Set of tasks:
- A) What does the beauty essay call physical attractiveness?
- B) Please print the stretch of the beauty essay from "Beauty has upheld" through "as the object.".
- C) Which things does the beauty essay say highlight how these groups see the world? List each one.

* START Quoted passage *

Beauty should not define who you are. But for these groups aiming to make women feel beautiful in every facet of their lives, it looks like it’s the opposite. Every conversation, article, Instagram post, and inspirational interview highlights a little bit of how they see the world: beauty is important, and women have to be beautiful. No matter who you are, or how you look, these beauty reformers claim you are beautiful. They have morphed the definition to include everyone, even the ones who were content on the outside. Even if you are not beautiful according to society’s standards, you still have to play the game thanks to your sisters in Christ. As Simone de Beauvoir wrote in The Second Sex, “the feminine body is expected to be flesh, but discreetly so.” A tyranny that enslaves us all is the pinnacle of hell on earth.
Why must women feel beautiful? Every time a woman is doubting her beauty, the answer is always for her to modify what she considers beautiful. Beauty is inside you. Beauty is what lights your soul on fire. Beauty is this light-force emanating from your eyes…or something like that. The response to “I don’t think I’m beautiful” is never “why does it matter?” Heaven forbid we question the expectations society places on women, especially young women. Is beauty beneficial to self-confidence? Is beauty a healthy avenue to self-confidence? Our mass produced and consumed beauty standards — both pervasive and addictive — require a healthy alternative. That alternative should question the power standardized beauty norms holds over us.
Culturally, beauty represents superiority and advantage. Physical attractiveness benefits you socially and vocationally. It is a form of privilege. To change the representation of beauty is to reduce its power. Beauty matters because social standing matters. Right now, beauty is an accepted pathway to climb the social caste system. A healthy perception of beauty necessitates the exclusion of social power dynamics, effectively limiting its influence.
Beauty has upheld the notion of woman as flesh. The feminine and masculine body have been utilized to lock women up in a cage of inferiority. Womenare fragile, needy, and restricted by their regiments. Men are tough, unrestricted, and simple. This facet of beauty’s power dynamics has segmented beauty as a chiefly feminine act. One that builds on and signifies the inferiority of women. Gendered beauty posits men as the subject, and women as the object.

* END Quoted passage *
* START Given records *

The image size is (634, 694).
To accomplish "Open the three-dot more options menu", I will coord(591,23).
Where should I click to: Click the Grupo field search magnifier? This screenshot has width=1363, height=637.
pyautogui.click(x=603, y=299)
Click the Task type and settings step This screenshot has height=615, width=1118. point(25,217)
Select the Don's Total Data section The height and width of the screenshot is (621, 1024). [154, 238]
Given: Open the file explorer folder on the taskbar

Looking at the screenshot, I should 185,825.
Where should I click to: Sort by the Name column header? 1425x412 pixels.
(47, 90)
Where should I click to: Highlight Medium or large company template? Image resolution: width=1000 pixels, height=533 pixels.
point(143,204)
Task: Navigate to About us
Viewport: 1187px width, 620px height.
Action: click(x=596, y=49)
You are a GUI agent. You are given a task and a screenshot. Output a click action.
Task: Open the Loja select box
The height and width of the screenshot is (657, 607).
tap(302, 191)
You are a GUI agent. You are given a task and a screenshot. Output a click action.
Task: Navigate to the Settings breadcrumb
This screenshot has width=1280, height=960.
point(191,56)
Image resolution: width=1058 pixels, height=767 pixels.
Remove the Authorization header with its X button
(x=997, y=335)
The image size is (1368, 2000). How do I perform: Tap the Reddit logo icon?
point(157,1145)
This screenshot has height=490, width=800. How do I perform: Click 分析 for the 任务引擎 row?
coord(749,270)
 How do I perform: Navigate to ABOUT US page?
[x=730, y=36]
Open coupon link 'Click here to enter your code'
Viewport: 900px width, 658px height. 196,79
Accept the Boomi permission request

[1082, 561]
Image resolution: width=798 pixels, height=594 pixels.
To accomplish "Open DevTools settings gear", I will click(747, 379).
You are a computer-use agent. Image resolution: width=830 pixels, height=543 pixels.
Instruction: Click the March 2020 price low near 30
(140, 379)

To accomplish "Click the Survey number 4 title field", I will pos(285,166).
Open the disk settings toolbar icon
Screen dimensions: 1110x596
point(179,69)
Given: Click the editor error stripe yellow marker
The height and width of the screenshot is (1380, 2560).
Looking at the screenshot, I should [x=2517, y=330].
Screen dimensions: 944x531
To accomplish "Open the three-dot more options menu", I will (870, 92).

* END Given records *

Task answers:
- A) A form of privilege.

- B)
Beauty has upheld the notion of woman as flesh. The feminine and masculine body have been utilized to lock women up in a cage of inferiority. Womenare fragile, needy, and restricted by their regiments. Men are tough, unrestricted, and simple. This facet of beauty’s power dynamics has segmented beauty as a chiefly feminine act. One that builds on and signifies the inferiority of women. Gendered beauty posits men as the subject, and women as the object.

- C) Every conversation, article, Instagram post, and inspirational interview.